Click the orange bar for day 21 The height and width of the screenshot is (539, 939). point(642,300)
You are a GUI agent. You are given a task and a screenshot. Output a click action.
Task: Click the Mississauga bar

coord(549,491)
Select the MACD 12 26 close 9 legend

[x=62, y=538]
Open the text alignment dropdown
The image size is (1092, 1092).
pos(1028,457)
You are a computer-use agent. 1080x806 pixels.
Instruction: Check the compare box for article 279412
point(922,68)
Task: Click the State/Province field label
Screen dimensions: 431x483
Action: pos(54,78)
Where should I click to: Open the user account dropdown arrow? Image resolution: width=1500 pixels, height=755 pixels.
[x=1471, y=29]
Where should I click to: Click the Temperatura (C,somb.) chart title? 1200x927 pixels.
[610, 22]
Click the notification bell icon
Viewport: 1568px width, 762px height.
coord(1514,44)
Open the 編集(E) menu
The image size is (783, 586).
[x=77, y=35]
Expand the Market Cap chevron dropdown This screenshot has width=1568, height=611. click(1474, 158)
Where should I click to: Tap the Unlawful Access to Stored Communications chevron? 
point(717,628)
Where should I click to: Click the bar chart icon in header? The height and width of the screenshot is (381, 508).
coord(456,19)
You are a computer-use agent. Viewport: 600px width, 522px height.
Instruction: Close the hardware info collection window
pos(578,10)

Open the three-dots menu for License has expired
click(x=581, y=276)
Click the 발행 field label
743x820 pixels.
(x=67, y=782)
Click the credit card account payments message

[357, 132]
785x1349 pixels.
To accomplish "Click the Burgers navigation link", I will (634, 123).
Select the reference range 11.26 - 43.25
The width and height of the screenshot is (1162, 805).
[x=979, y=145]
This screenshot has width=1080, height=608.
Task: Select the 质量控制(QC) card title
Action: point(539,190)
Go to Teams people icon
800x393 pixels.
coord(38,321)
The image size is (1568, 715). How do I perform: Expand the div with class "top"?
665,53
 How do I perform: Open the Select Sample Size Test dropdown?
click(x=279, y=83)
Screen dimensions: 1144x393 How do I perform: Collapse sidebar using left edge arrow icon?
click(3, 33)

Exercise instructions: Retype exactly the lines above, from the one with "Where should I click to: Click the bar" through the one with "Select the reference range 11.26 - 43.25", inclusive.

Output of the exercise:
Where should I click to: Click the bar chart icon in header? The height and width of the screenshot is (381, 508).
coord(456,19)
You are a computer-use agent. Viewport: 600px width, 522px height.
Instruction: Close the hardware info collection window
pos(578,10)

Open the three-dots menu for License has expired
click(x=581, y=276)
Click the 발행 field label
743x820 pixels.
(x=67, y=782)
Click the credit card account payments message

[357, 132]
785x1349 pixels.
To accomplish "Click the Burgers navigation link", I will (634, 123).
Select the reference range 11.26 - 43.25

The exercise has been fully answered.